Leland Ryken on Puritan hermeneutics:

imgThe logical starting place is the Puritans’ belief that the Bible must ordinarily be interpreted literally or historically, not arbitrarily allegorized. To understand why the Puritans made so much of the literal or single interpretation of Scripture, we need to know something about the centuries-long Catholic practice of attributing allegorical interpretations to virtually all of Scripture.
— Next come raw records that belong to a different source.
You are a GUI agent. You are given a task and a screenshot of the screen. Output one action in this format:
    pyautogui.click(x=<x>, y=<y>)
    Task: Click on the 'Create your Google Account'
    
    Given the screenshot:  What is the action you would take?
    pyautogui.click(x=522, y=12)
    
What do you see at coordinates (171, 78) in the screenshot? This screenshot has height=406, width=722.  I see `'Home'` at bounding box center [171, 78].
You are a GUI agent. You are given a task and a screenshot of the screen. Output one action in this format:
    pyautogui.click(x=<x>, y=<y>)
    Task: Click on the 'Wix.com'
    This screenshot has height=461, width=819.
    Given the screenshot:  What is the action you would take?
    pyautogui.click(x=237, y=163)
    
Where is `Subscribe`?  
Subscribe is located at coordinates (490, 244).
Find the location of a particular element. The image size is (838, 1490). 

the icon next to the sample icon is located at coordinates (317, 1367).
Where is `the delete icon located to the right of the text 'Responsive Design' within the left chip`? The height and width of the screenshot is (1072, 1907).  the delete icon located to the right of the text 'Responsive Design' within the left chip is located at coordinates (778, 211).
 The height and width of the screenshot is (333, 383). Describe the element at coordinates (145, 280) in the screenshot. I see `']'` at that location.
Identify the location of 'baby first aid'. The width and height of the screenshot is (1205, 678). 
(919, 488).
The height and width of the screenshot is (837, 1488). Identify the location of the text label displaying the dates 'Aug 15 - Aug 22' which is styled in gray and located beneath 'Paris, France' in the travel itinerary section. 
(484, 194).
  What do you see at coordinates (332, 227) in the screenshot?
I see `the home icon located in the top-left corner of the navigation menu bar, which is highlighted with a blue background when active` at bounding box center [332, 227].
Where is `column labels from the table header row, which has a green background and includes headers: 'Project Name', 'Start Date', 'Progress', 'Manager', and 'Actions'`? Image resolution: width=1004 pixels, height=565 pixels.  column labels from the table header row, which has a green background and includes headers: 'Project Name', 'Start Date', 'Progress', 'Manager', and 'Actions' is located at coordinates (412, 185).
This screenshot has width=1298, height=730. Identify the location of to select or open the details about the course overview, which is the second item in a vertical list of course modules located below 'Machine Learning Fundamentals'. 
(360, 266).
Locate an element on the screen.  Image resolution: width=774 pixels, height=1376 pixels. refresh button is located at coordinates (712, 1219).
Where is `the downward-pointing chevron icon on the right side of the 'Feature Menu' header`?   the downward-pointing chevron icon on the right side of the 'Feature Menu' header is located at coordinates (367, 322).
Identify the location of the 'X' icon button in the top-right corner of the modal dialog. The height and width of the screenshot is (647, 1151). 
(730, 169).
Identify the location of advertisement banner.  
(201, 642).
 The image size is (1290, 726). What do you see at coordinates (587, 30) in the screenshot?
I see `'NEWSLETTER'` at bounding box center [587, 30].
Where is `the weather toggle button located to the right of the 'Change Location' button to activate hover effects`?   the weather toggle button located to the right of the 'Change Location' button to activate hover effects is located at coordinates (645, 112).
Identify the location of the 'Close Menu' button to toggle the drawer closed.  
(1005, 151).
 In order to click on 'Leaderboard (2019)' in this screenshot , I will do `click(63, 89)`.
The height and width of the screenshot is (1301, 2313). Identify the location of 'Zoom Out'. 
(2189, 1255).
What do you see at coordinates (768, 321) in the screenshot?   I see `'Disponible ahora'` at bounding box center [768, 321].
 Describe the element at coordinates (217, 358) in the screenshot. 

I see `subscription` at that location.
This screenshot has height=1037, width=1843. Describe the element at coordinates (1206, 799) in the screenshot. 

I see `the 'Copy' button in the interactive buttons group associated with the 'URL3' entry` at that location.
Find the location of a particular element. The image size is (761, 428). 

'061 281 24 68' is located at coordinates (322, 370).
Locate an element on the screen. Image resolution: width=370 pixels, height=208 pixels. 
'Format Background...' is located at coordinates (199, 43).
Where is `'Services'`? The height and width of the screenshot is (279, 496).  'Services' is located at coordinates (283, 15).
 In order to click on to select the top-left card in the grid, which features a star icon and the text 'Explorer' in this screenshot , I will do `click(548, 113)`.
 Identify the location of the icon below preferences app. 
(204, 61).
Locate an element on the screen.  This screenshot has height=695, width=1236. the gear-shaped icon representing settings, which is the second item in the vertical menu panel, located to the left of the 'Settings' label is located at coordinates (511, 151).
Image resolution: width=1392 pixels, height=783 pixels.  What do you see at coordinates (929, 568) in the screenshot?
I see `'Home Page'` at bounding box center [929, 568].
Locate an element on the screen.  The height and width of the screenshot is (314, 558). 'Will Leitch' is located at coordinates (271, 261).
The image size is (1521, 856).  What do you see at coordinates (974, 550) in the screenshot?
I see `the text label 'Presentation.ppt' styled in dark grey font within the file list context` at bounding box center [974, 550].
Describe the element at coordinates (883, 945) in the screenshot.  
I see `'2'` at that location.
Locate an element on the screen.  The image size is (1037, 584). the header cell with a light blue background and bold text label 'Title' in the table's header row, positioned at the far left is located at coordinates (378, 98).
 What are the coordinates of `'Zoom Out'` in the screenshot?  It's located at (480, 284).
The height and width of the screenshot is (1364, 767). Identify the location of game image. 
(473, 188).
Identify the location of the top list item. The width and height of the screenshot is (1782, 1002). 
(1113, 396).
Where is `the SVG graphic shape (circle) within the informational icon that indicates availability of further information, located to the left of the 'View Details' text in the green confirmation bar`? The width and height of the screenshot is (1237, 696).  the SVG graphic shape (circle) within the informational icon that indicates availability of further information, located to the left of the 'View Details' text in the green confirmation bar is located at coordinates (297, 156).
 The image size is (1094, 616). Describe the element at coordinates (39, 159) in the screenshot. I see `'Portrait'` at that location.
   Catholic interpreters, for example, claimed that in the story of Rebekah, Rebekah’s drawing water for Abraham’s servant really means that we must daily come to the Bible to meet Christ. The six water pots at the marriage in Cana refer to the creation of the world in six days. The woman’s comment in the Song of Solomon that “my beloved is to me a bag of myrrh, that lies between my breasts” was interpreted as meaning the Old and New Testaments, between which stands Christ. Another commentator found the breasts to denote the learned teachers of the church, and yet another thought the verse referred to the crucifixion of Christ, which the believer keeps in eternal remembrance between his breasts, that is, in his heart.
   To the Puritans, such allegorizing was ridiculous and unreliable. “The Scripture hath but one sense,” claimed Tyndale, “which is the literal sense, and that literal sense is the root and ground of all, and the anchor that never faileth.” Thomas Gataker agreed: “Sir, we dare not allegorize the Scriptures, where the letter of it yields us a clear and proper Sense.
   We should pause to note what the Puritans did not mean when they insisted on the literal or plain interpretation of Scripture. They did not mean that the Bible is literal rather than figurative. William Bridge, for example, commented that “though the sense of the Scripture be but one entire sense, yet sometimes the Scripture is to be understood literally, sometimes figuratively and metaphorically.” The Puritans did not even deny that there were allegorical passages in the Bible. James Durham wrote, “There is great difference betwixt an allegoric exposition of Scripture, and an exposition of allegoric Scripture.”

—Leland Ryken, Worldly Saints: The Puritans as They Really Were (Academie Books, 1986), 145.